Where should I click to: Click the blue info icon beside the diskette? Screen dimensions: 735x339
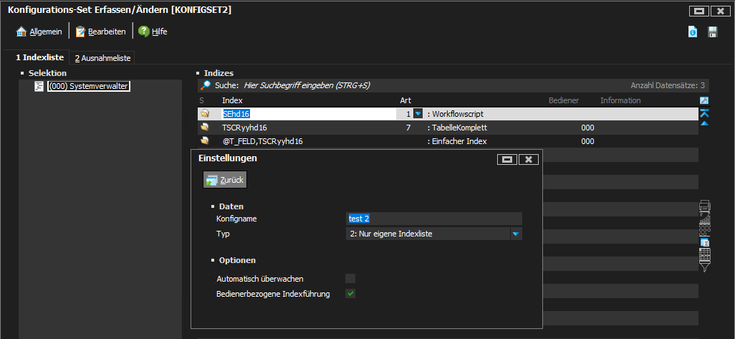[x=693, y=32]
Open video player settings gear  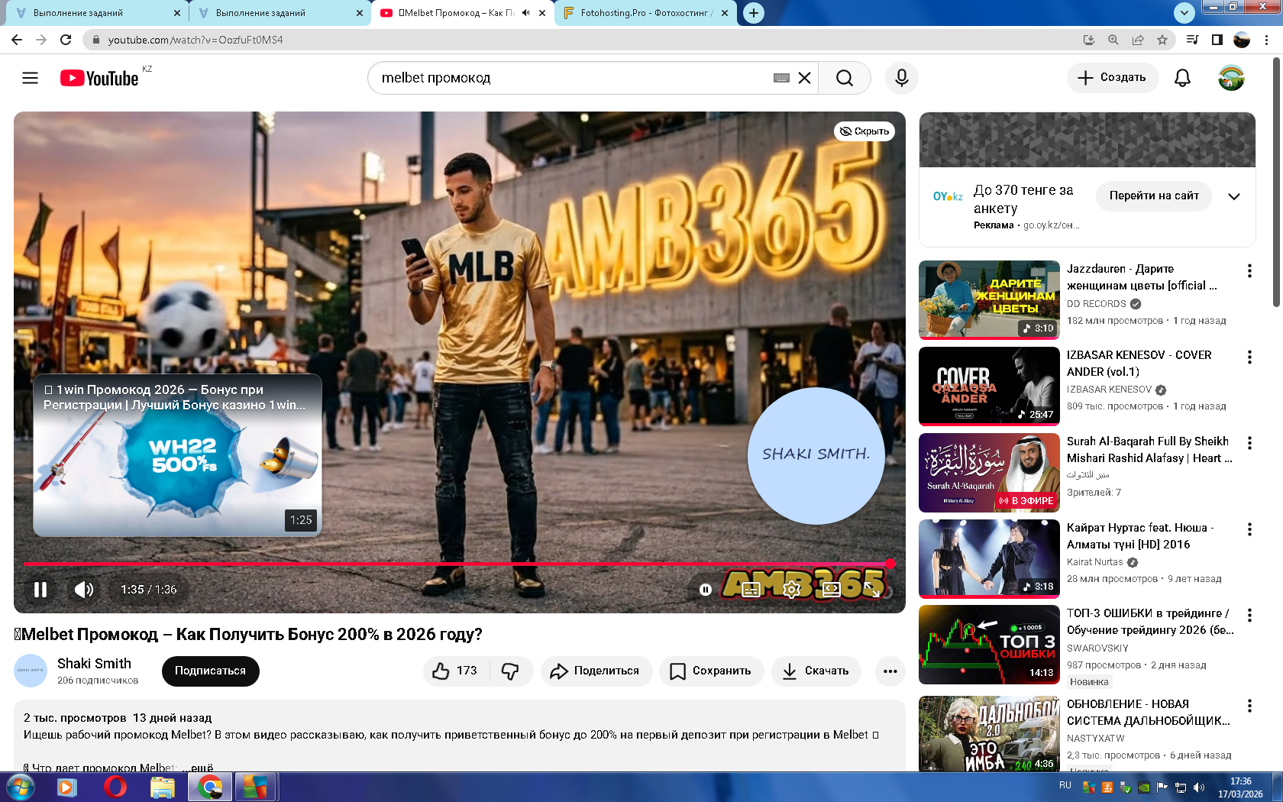[792, 590]
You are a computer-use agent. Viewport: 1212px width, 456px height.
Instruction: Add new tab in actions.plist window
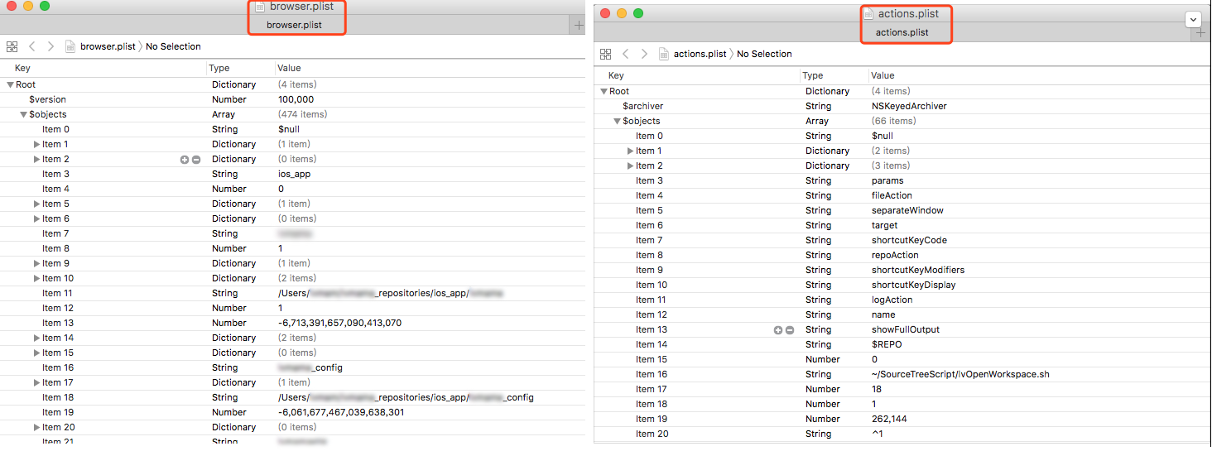(x=1201, y=33)
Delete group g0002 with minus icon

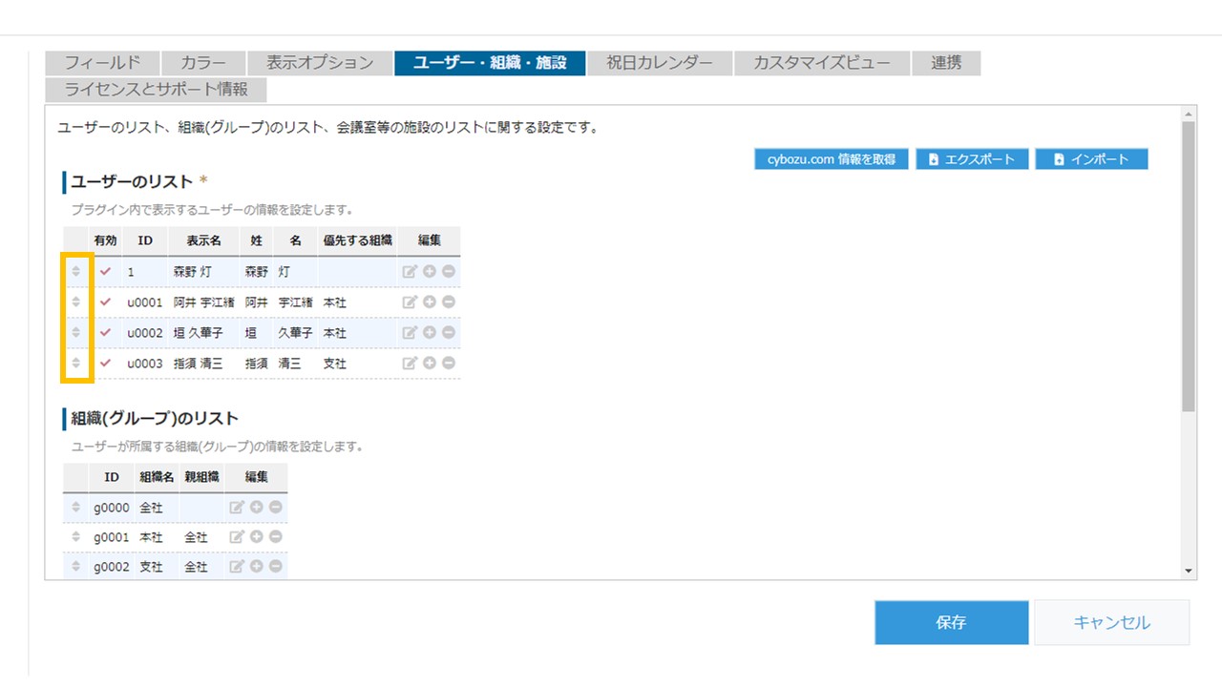[x=275, y=567]
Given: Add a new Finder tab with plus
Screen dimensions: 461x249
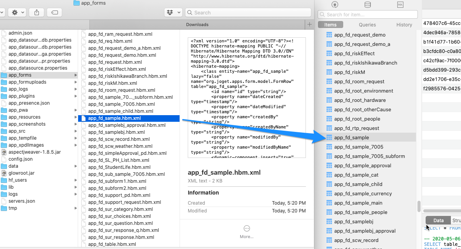Looking at the screenshot, I should click(x=309, y=25).
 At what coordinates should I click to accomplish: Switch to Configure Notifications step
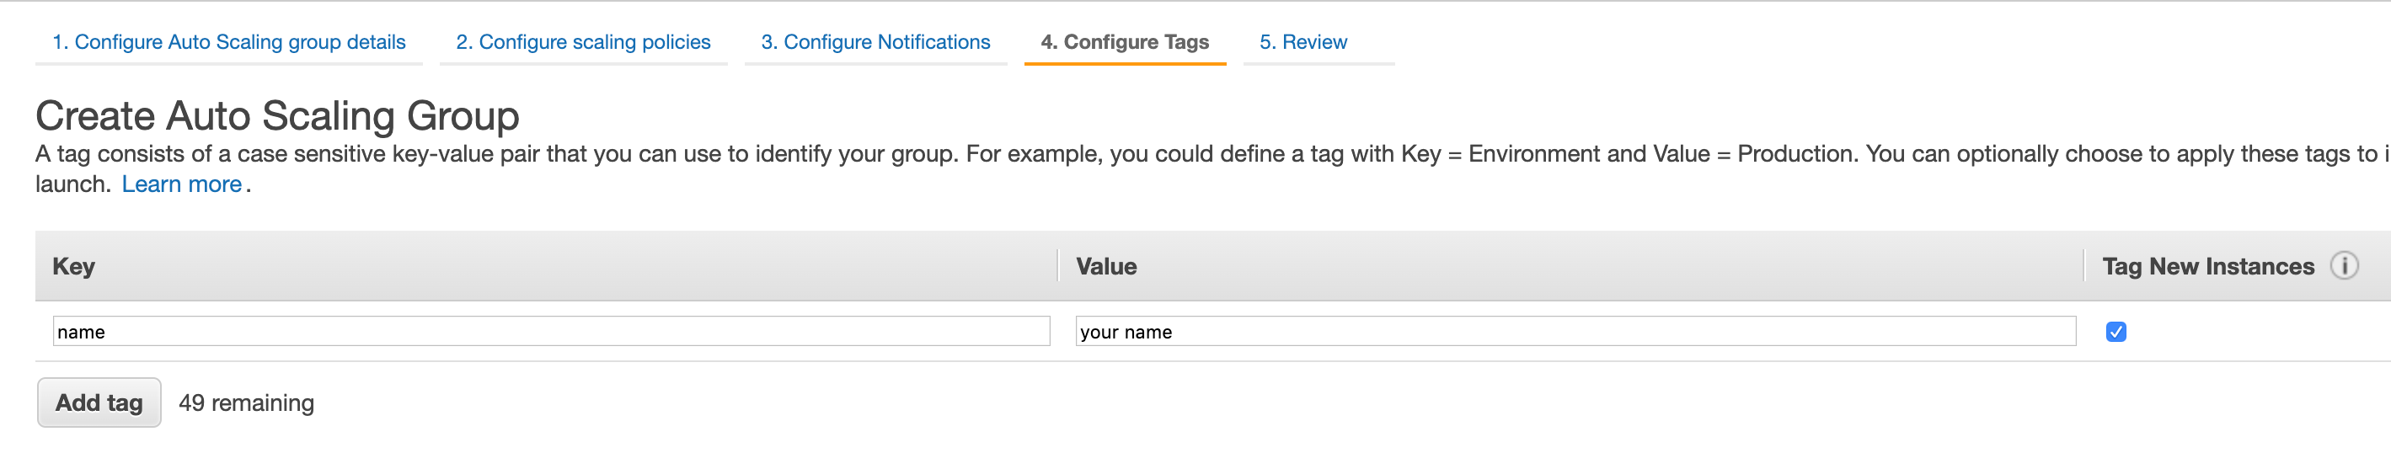(875, 42)
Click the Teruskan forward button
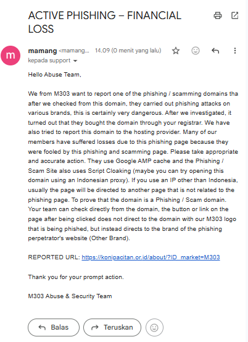Screen dimensions: 248x342 112,327
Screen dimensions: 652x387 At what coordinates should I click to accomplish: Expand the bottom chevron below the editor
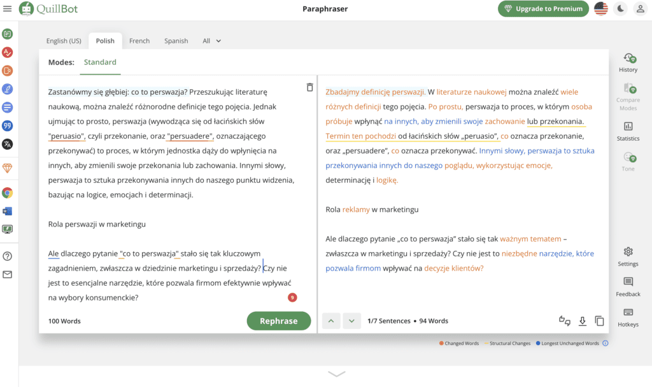click(336, 374)
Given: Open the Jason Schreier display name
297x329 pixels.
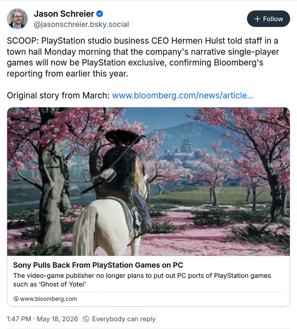Looking at the screenshot, I should click(x=64, y=14).
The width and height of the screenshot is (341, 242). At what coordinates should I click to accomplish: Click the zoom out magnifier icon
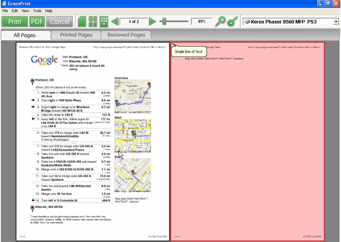pyautogui.click(x=232, y=21)
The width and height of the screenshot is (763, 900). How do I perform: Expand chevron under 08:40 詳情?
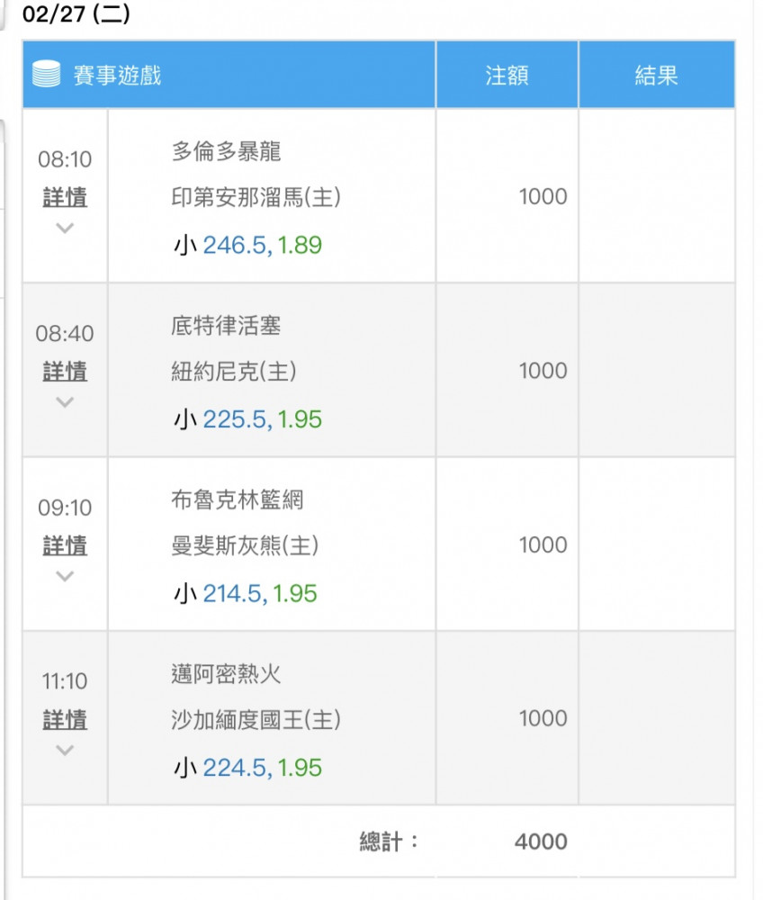pos(65,402)
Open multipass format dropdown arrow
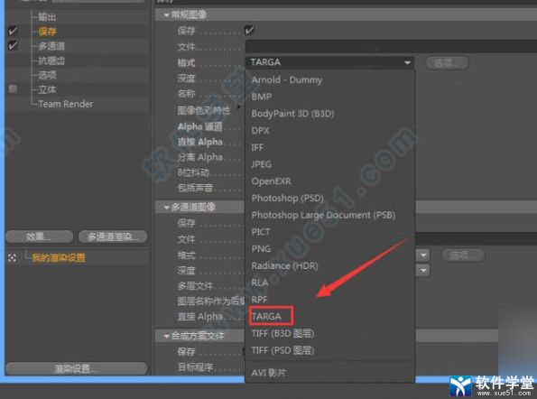Image resolution: width=537 pixels, height=399 pixels. 423,255
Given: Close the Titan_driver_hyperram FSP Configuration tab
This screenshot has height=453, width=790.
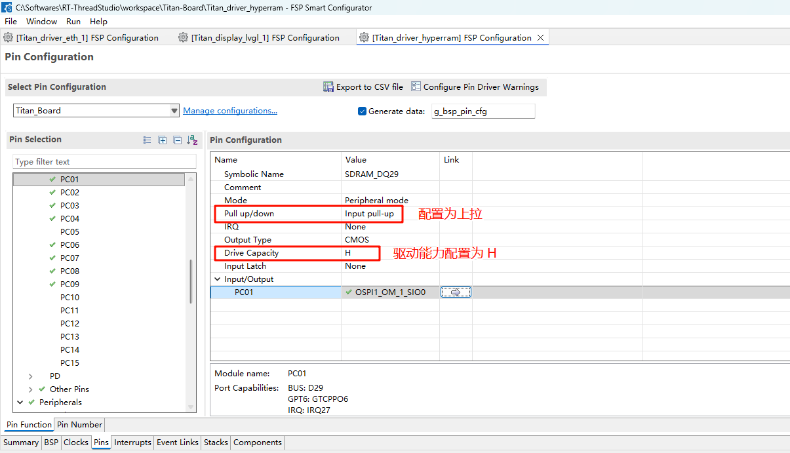Looking at the screenshot, I should click(x=540, y=38).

### Task requirements
Please return the data above exactly as it stands from the line with "The width and height of the screenshot is (341, 242)." to the line with "Given: Close the", keeping both of those lines but none of the pictures.

### Answer to this exercise
The width and height of the screenshot is (341, 242). At what coordinates should I click to accomplish: Click the zoom out magnifier icon
pyautogui.click(x=232, y=21)
The width and height of the screenshot is (763, 900). How do I perform: Expand chevron under 08:40 詳情?
pos(65,402)
Open multipass format dropdown arrow
Image resolution: width=537 pixels, height=399 pixels. 423,255
Given: Close the Titan_driver_hyperram FSP Configuration tab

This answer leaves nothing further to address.